> **EXTRACTED RECORDS**:
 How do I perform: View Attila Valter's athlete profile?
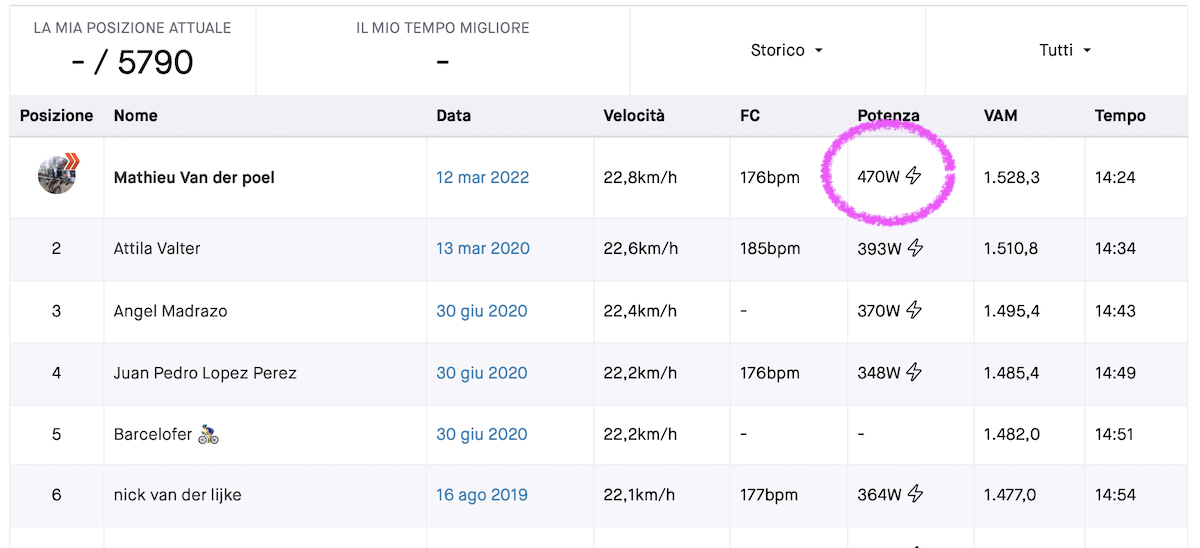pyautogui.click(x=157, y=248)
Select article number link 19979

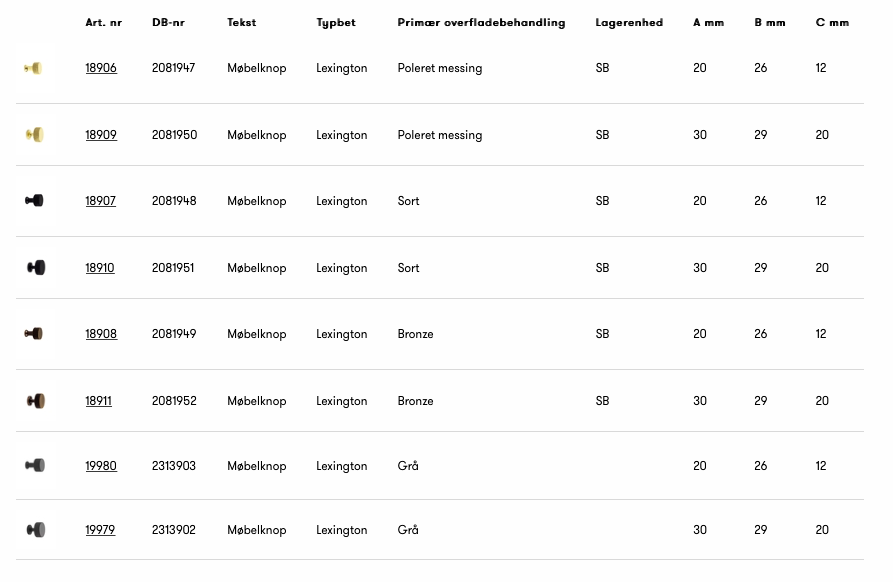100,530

* * *

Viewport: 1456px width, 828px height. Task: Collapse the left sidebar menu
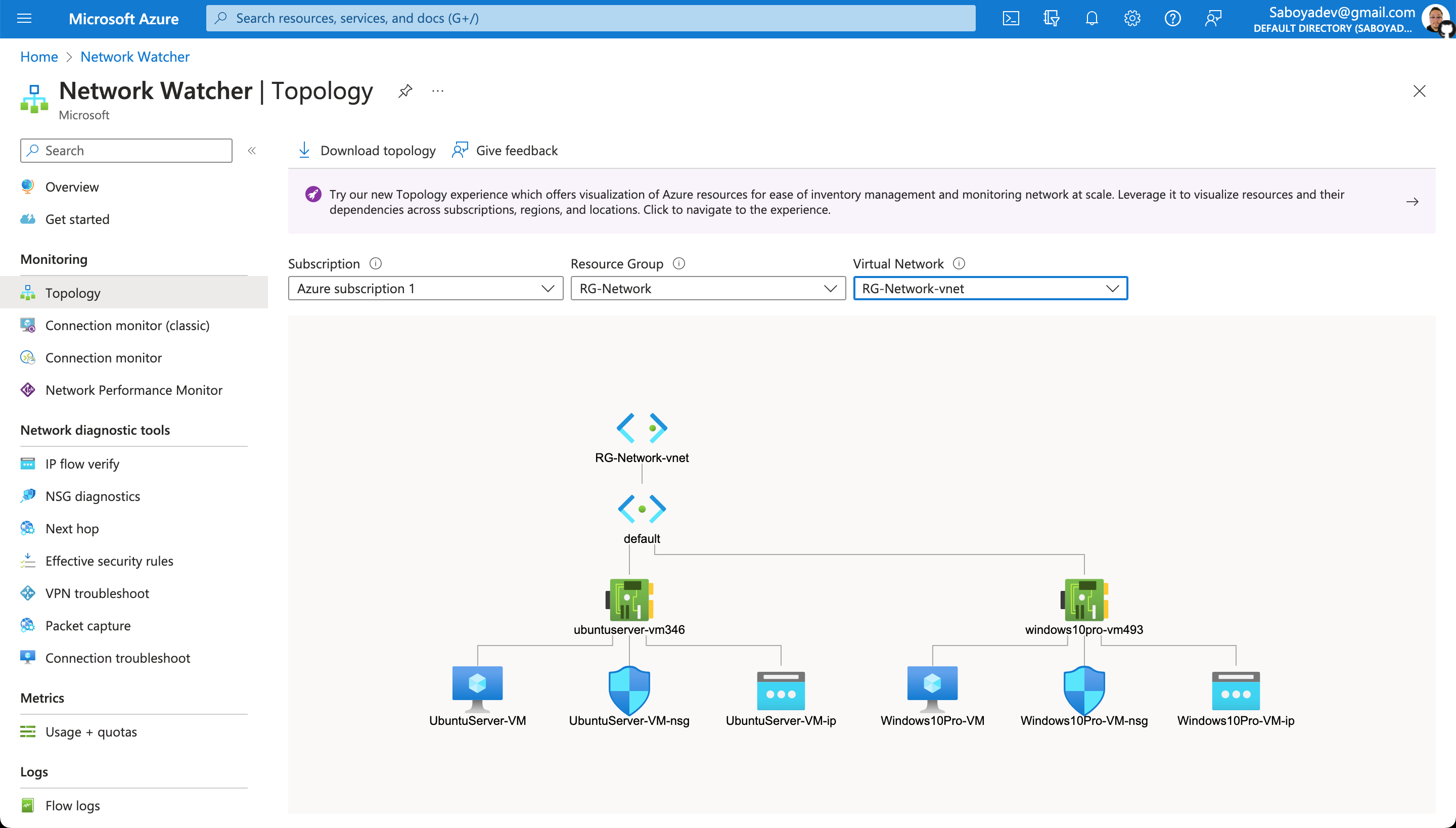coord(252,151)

> **INSTRUCTION**: Can you transcribe the records word for word, starting at the line that contains "Viewport: 1456px width, 828px" and stopping after the line that contains "coord(252,151)", with the pictures left out?

> **FINAL RESULT**:
Viewport: 1456px width, 828px height. Task: Collapse the left sidebar menu
coord(252,151)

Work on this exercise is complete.